America is experiencing a huge spike in the number of drug overdose deaths.  Over 71 thousand in 2016.  In our Strike A Chord series this week, we're be looking at the addictions that underpin these deaths.

Ask ten addiction experts what addiction is, you have to be prepared for 20 different answers. Or maybe even no answer at all. That's according to Dr. Samuel Kelton Roberts, Director of Columbia University’s Institute for Research in African American Studies and is writing a book about the history of drug addiction policy and politics. He says addiction isn’t that easy to explain.

"We'd like to know if there’s one thing or at least a constellation of a small number of things which predictably will cause said health condition. That as far as I understand is not the case with this thing called addiction."

Daliah Heller, an investigator at the CUNY institute of implementation Science on population health and formerly Assistant Commissioner for New York City’s Department of Health and Mental Hygiene, agrees that addiction is a tough phenomenon to define. She points to a popular book and theory by Norman Zinberg known as Drug, Set and Setting.

The Drug is just that.

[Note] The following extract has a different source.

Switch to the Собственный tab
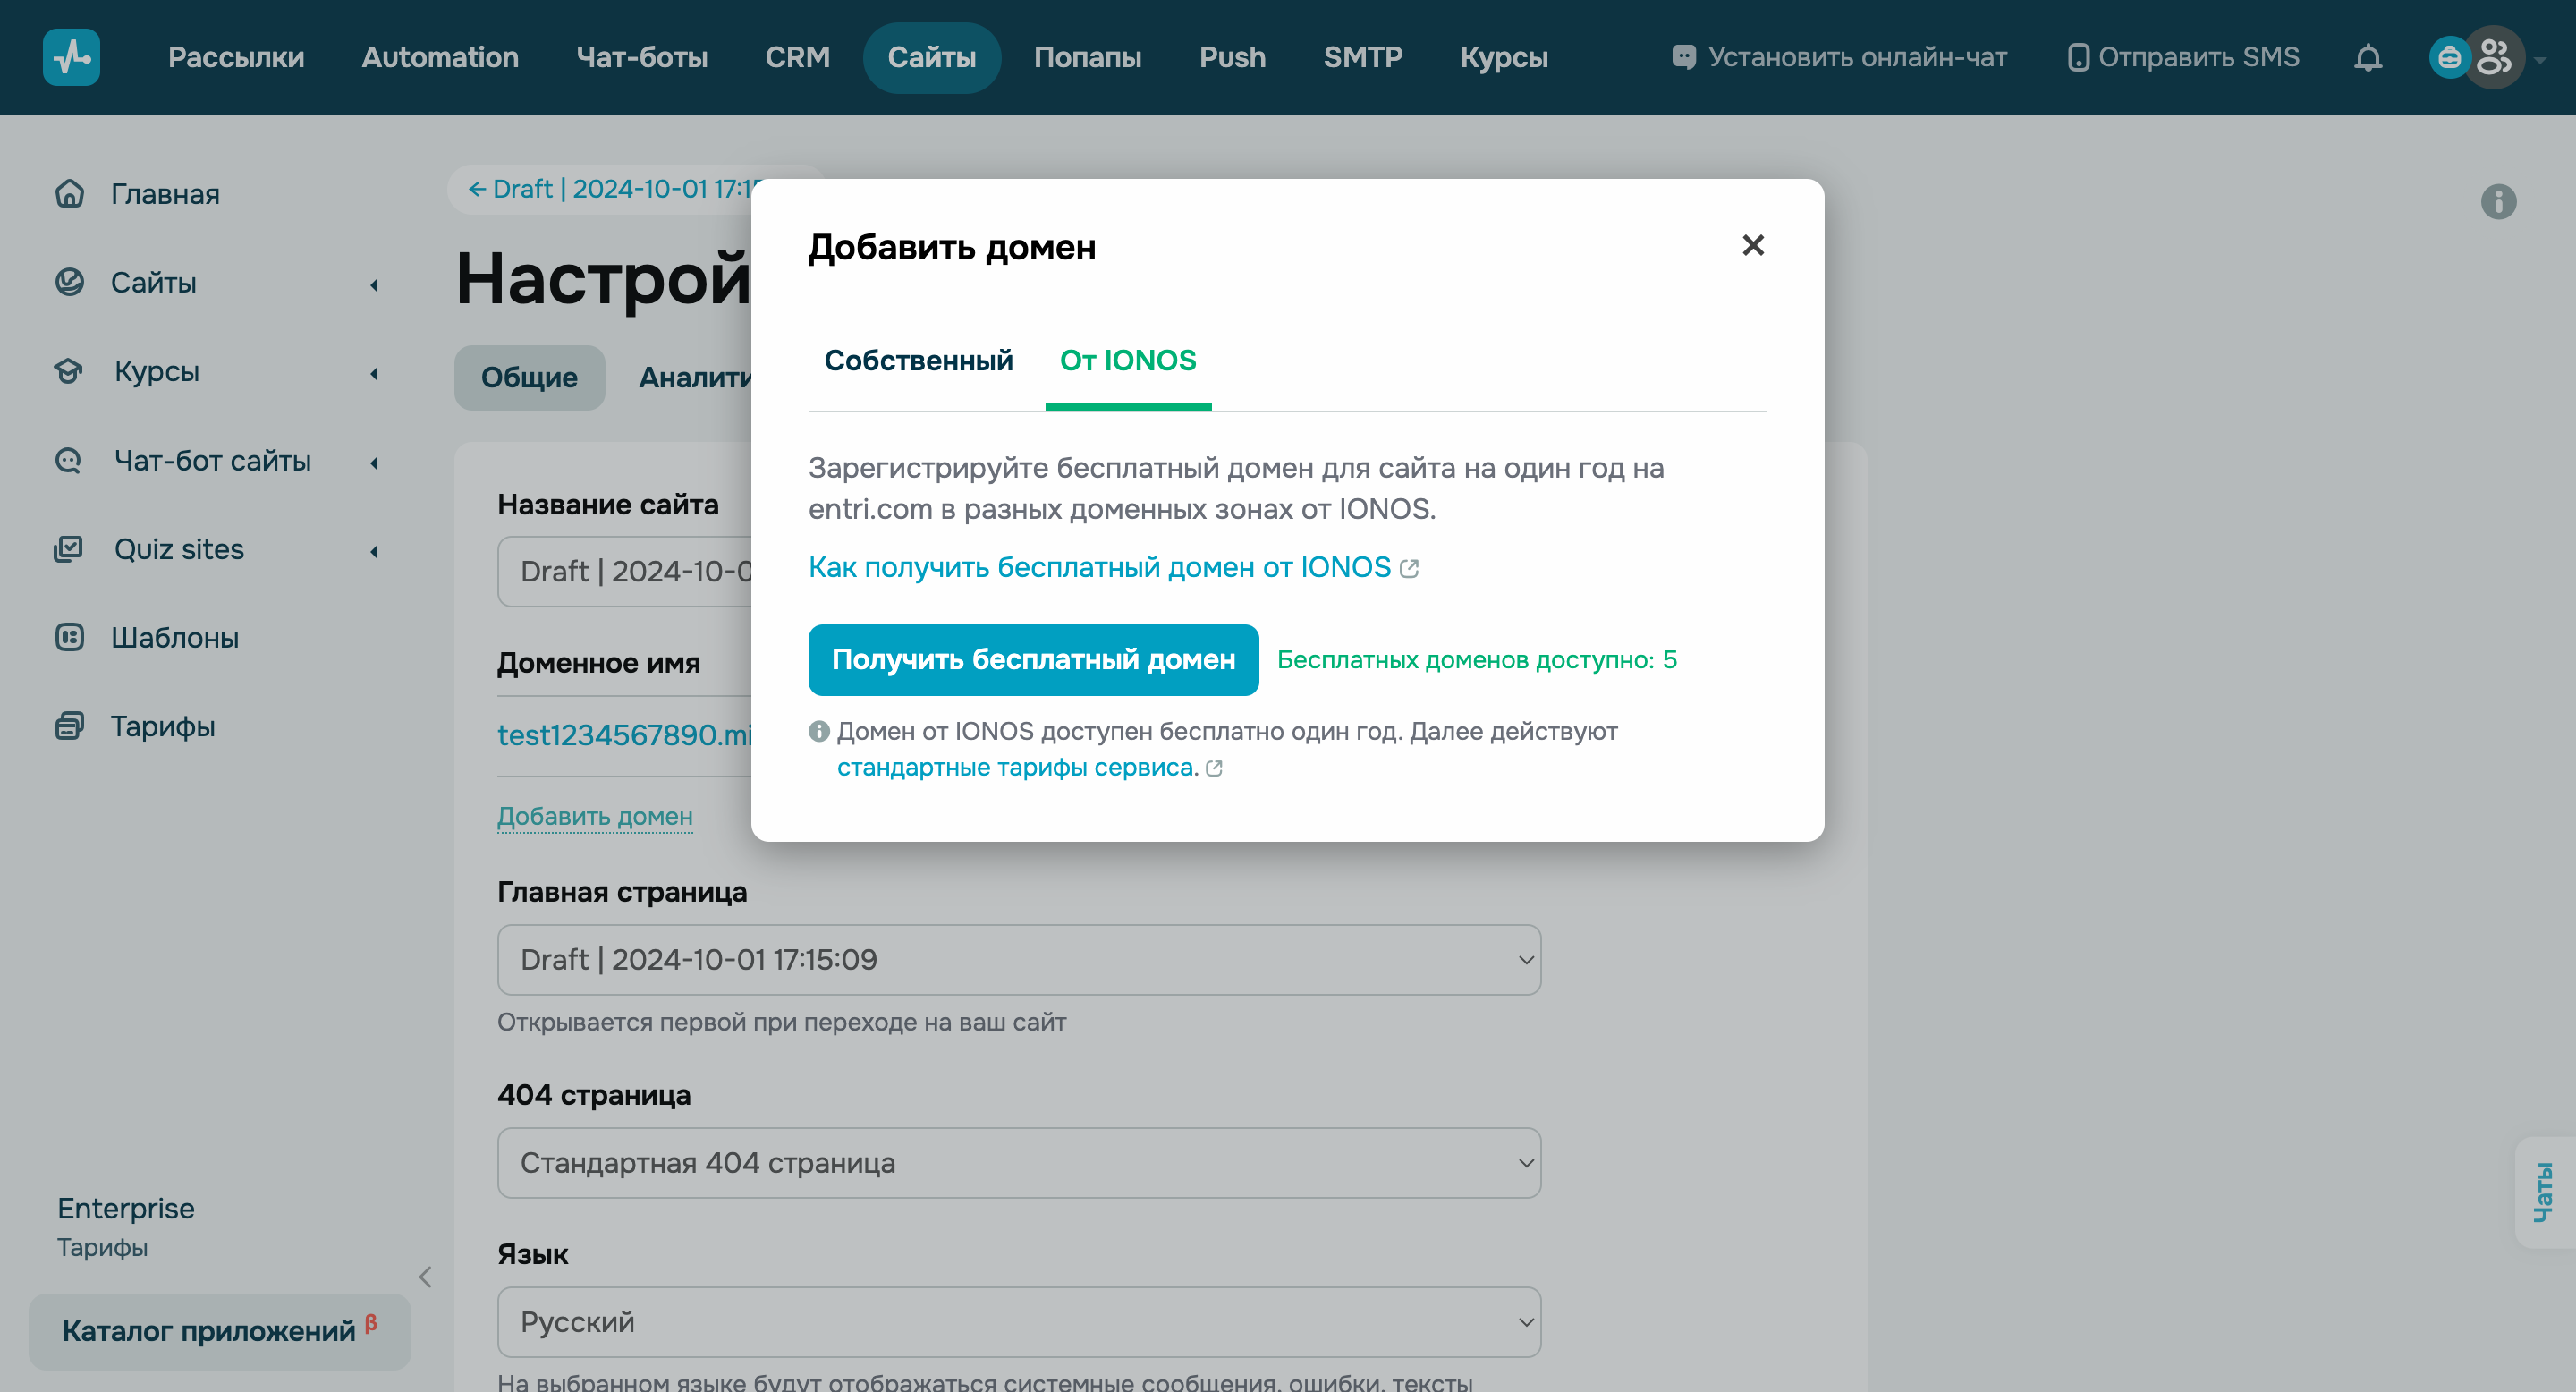The height and width of the screenshot is (1392, 2576). click(918, 360)
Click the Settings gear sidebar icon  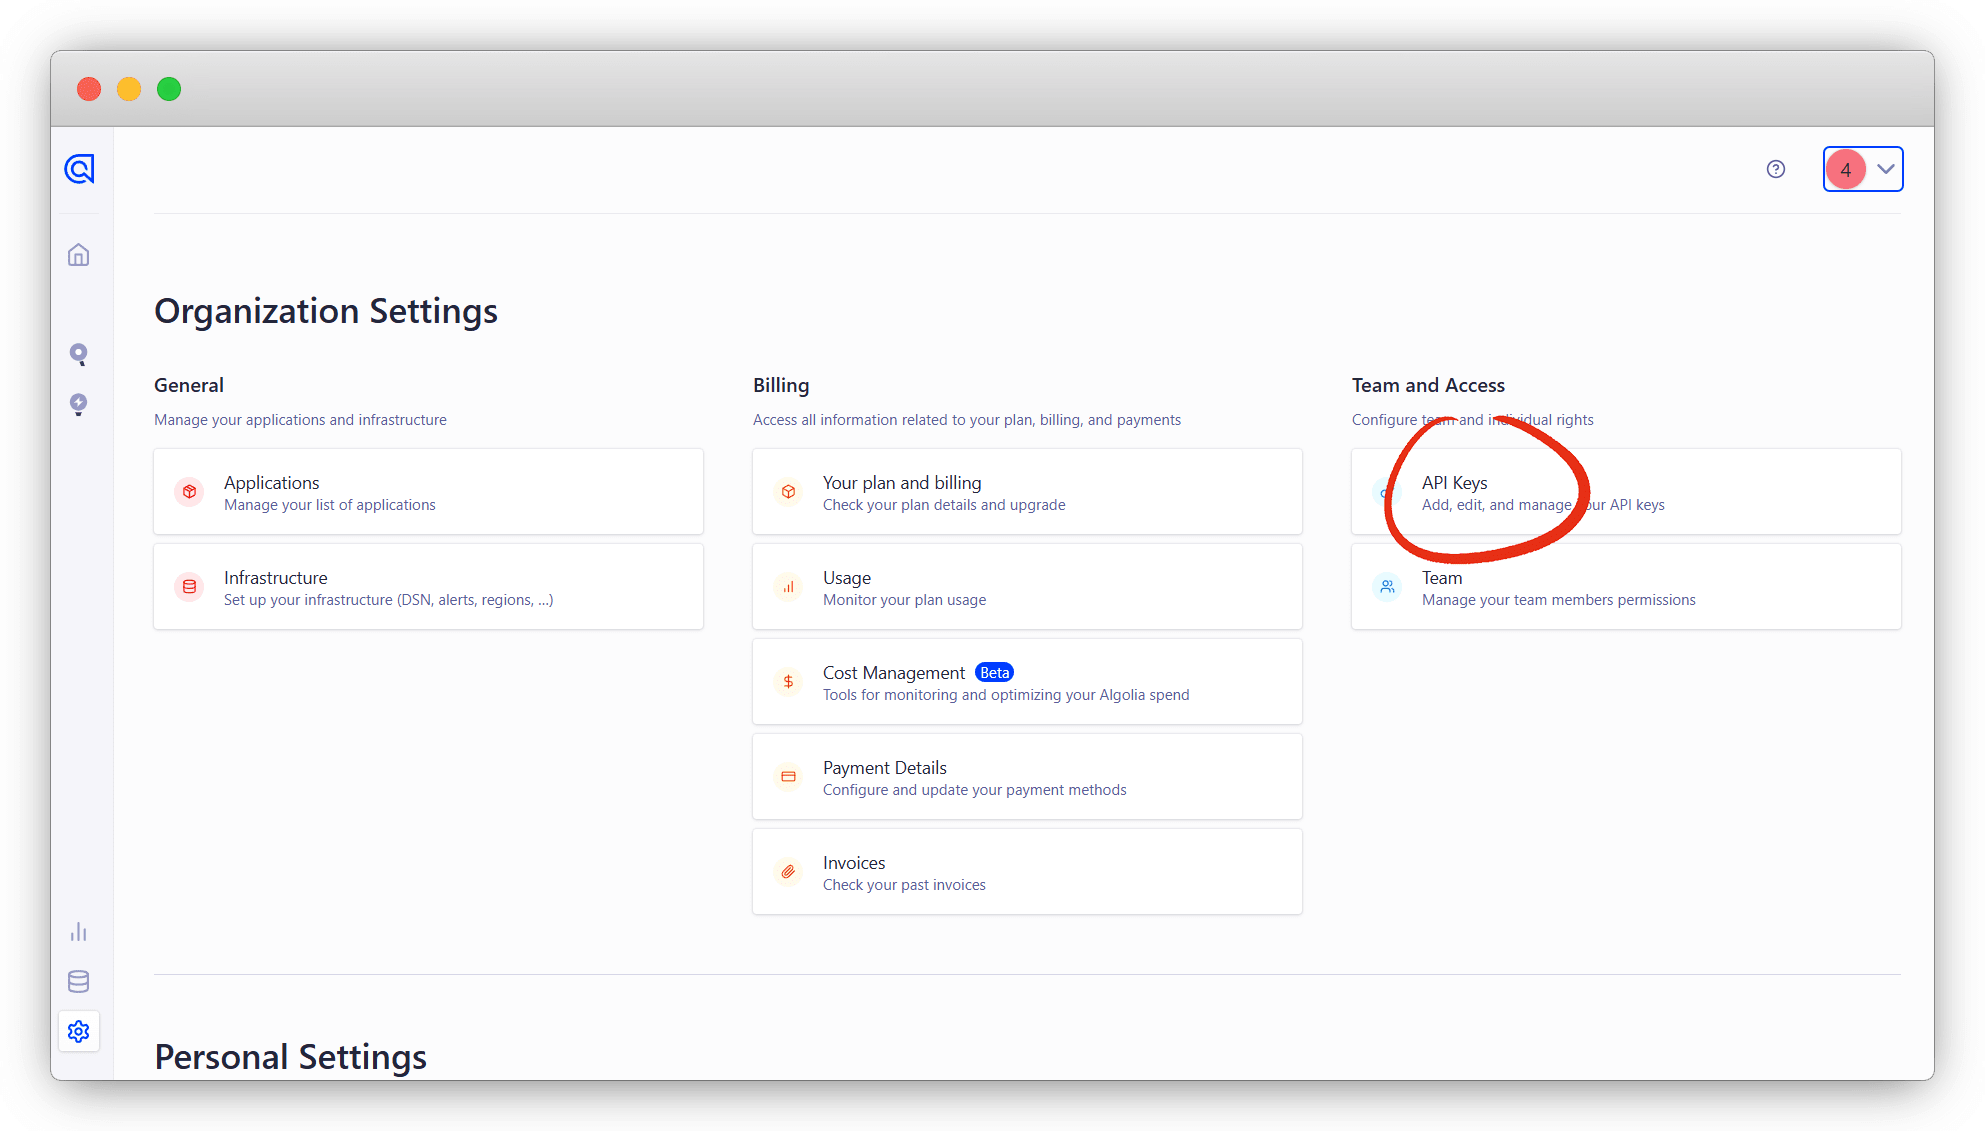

The drug makes us feel a certain way... and even thinking about using the drug sends our brain’s reward center into action.  Called the high before the high, this is a well documented phenomenon that users report a rush of good feeling in anticipation of getting high, Then comes the Set. The Mindset. Dr. Heller describes it like this:

"Where you at? You know I could use an opioid and I'm feeling really good today, dadada it's kind of fun. Whatever little up that I can use tomorrow and I'm feeling really down and whoa tha opioid It makes me feel kinda, happy and warm again and the like I feel safe in in a way that I felt really lonely and sad before I took it and it's sort of so it's counteracting something that I am are already feeling or it's, addressing something that I'm already feeling so what is that set them and that's really key."

The third element is the Setting. Are you at a party? With a friend? Are you all alone? Feeling isolated? Dr. Heller says those associations and how those associations come together shape your relationship to the drug use.

The interplay of Drug, Set, and Setting can turn casual and social use of substances into addictions.